Der Geißenpeter ist ein Naturtalent. Während Vater Seesemann mit seiner gespreizten Zeigefingergestik auf eine Laienbühen als Erfahrungshintergrund schließen lässt.
Zur These, dass Gsponer die Alpen als Heilmythos inszeniert, wobei ich mich frage, ob das wirklich die Idee von Johanna Spiri gewesen ist, und falls ja, was Gsponer mit dieser Umdeutung bezwecke, ob er da geistig nicht weit hinter Spiri zurückfällt, lässt sich als Indiz anführen, wie er auf der Alp oft juchzen und juhuen lässt. Oder wie er den Anfang des Filmes inszeniert mit Adlerflug und Bildern, man traut seinen Augen kaum, von denen man erwartet, dass sie sofort zu einer Alpenmilch- oder Schockoladen-Werbung führen würden – in keiner Weise aber die Demut der Menschen vor der mächtigen und unberechenbaren Natur auch nur antippt, geschweige denn erahnen lässt.
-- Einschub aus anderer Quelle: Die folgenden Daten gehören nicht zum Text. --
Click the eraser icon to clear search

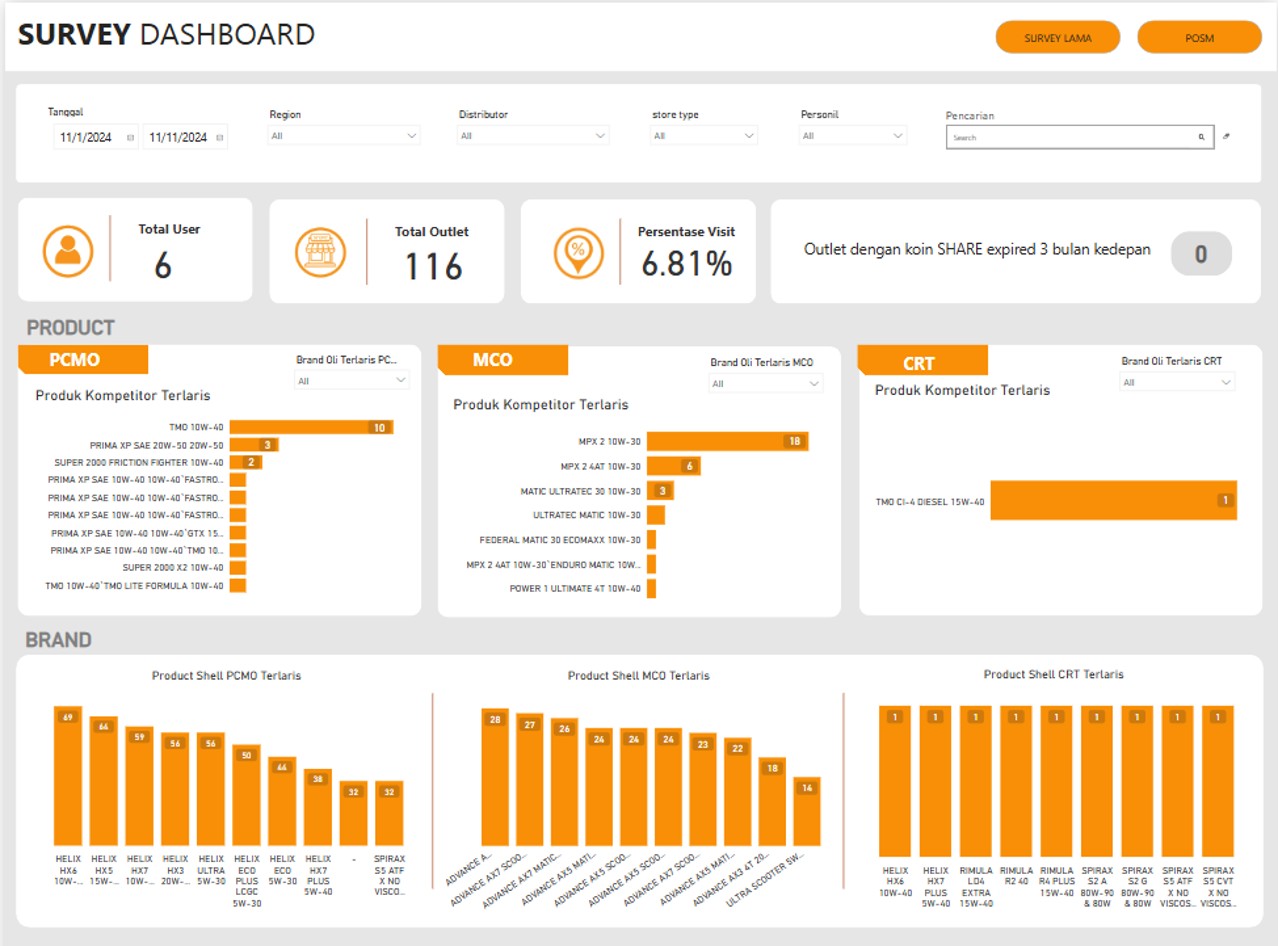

Naturduselei also statt genaues Hinschauen auf die Unterschiede der Menschen, auf den Culture Clash von Stadt und Land, was von mir aus gesehen die Essenz des Heidistoffes ist, an der dieser Film bis auf Äußerlichkeiten vorbeigeht, wodurch ihm ein nicht allzu langes Leben vergönnt sein dürfte. Die Berge ernst genommmen, mit anderem Stoff zwar, zeigt der Film eines anderen Schweizers, „Das Deckelbad“ von Kuno Bont (DVD-Review folgt demnächst).